In United Air Lines, Inc. v. Evans, an employee was dismissed pursuant to company policy, when she married. United Air Lines, Inc. v. Evans, 431 U.S. 553, 555, 97 S.Ct. 1885, 52 L.Ed.2d 571 (1977). The company policy that resulted in the Evans employee’s termination was found to be in violation of Title VII, in Sprogis v. United Air Lines, 444 F.2d 1194 (7th Cir.1971). Id. The Evans employee was not a party to Sprogis. Id. Further, the Evans employee did not initiate a Title VII claim for discriminatory termination within the ninety (90) day limitations period after she was terminated. Id. The Evans employee was subsequently rehired without seniority and initiated an action alleging that she should be credited for prior employment. Id. In determining whether the Evans employee had waived her claim, the Court stated that the critical question is whether there was a present violation of her Title VII rights. Id. at 559, 97 S.Ct. 1885. The Court found that United Air Lines, Inc., was not presently in violation of Title VII after changing its company policy and determined that because there was no present violation, the limitations period was not tolled. Id.
In Bazemore v. Friday, 478 U.S. 385, 106 S.Ct. 3000, 92 L.Ed.2d 315 (1986), the Court elaborated on its Evans ruling, stating that each week’s paycheck which discriminates between employees based on color is a separate wrong actionable under Title VII, regardless of the fact that this pattern was begun prior to the effective date of Title VII. Id. at 396, 106 S.Ct. 3000. We find that Evans is distinguishable from Bazemore, because in Bazemore there was a continuing violation of Title VII while in Evans there was not. The above noted line of cases clarifies that the controlling issue is whether there was, at the time of filing the complaint, a present and continuing violation of law.
State Personnel Department Rule 2-4 provides: “All regulations affecting administration of the pay plan shall be designed ... to guarantee equal opportunity and equal incentives for entrance to the service ...” Ind. Admin. Code tit. 31 r. 2-4-2. At the time the Harpold filed her complaint she was required to work forty (40) hours per week for the same pay as similarly situated State employees who were only required to work thirty-seven and one-half (37.5) hours per week. This practice was in violation of Ind. Admin. Code tit. 31 r. 2-4-2. Arden, 578 N.E.2d at 773. The State had not yet abandoned the discriminatory pay practice when Harpold filed her complaint. Therefore, Harpold timely filed her complaint because the State’s pay practice was a present and continuing violation of law.

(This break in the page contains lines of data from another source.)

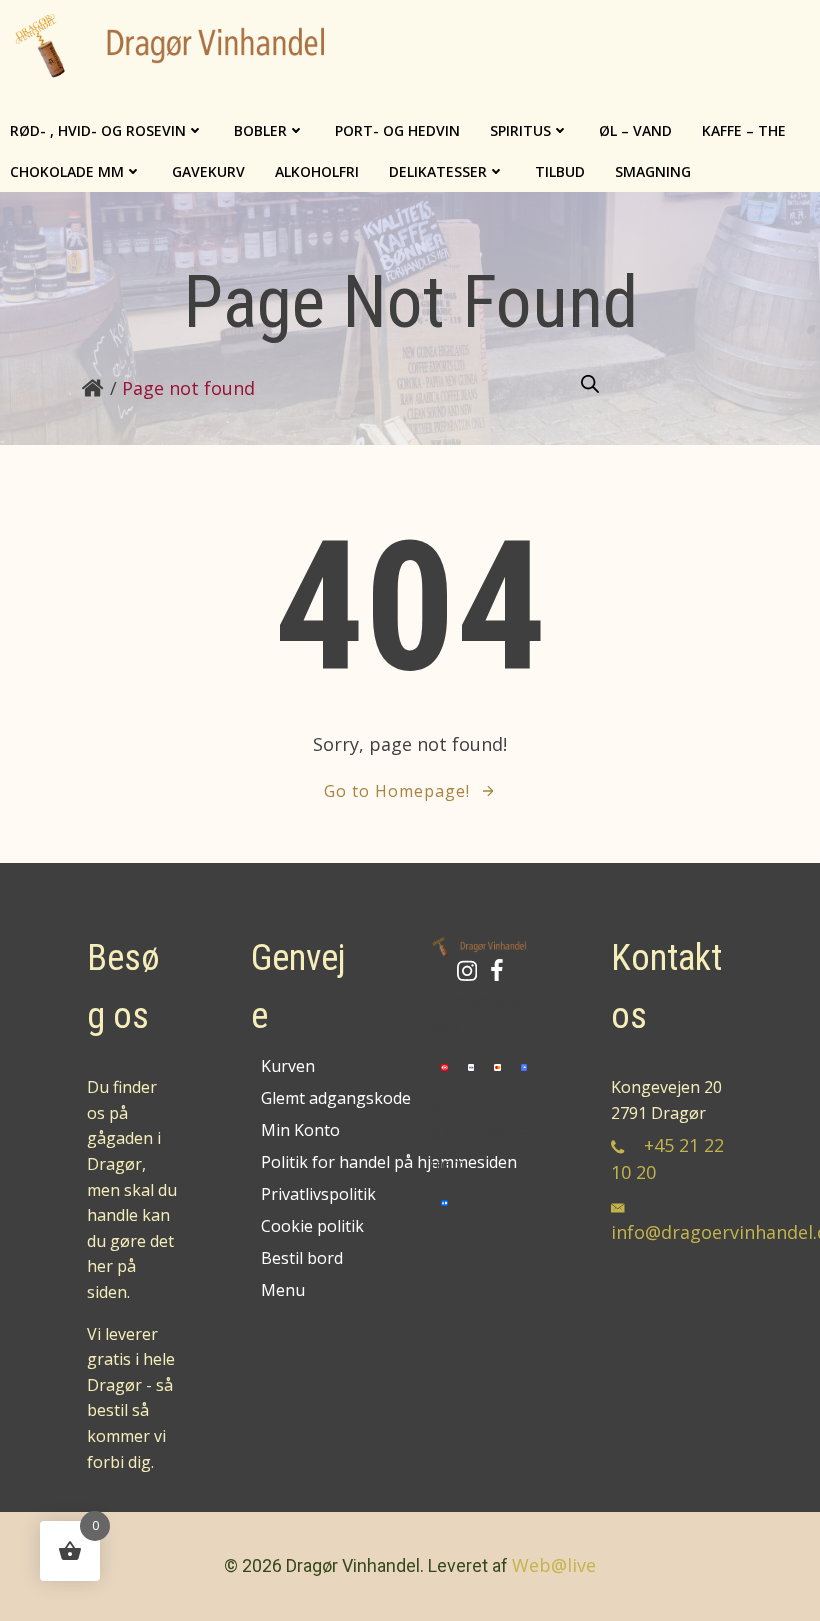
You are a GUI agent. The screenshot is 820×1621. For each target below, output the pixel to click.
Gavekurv (208, 171)
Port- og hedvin (397, 130)
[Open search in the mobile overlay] (590, 384)
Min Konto (300, 1130)
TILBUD (560, 171)
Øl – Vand (635, 130)
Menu (283, 1290)
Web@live (554, 1565)
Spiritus (520, 130)
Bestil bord (302, 1258)
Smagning (653, 171)
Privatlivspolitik (309, 1194)
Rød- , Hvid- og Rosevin (98, 130)
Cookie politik (309, 1226)
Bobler (260, 130)
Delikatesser (438, 171)
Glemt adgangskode (309, 1098)
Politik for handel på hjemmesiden (309, 1162)
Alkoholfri (317, 171)
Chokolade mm (67, 171)
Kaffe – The (744, 130)
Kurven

This conclusion parallels Greene, decided September 9, 1999. Greene, 716 N.E.2d 54. Greene, involved a group of employees and the same state institution, the Rock-ville Training Center. In Greene, we held that Ind. Admin. Code tit. 31 r. 2-4-2 required equal pay for comparable work in the several agencies of state services. Id. Equal pay for comparable work is required by law, therefore, every paycheck reflecting discriminatory pay practices is a new violation of law. Id. A new violation of law creates a new cause of action and with that a new limitations period.
In the present case the State violated Ind. Admin. Code. tit. 31 r. 2-4-2 with each paycheck, and with each violation Harpold had independent grounds upon which to protest. The trial court did not err in finding that Harpold timely filed her complaint.
Application of the ten day limitations period.
The State argues that any damages awarded to Petitioners should be limited to unpaid wages for a time period beginning ten (10) days prior to the filing of the Petitioners’ respective complaints and ending September 26, 1993, the date the State abandoned its discriminatory pay practice. We agree.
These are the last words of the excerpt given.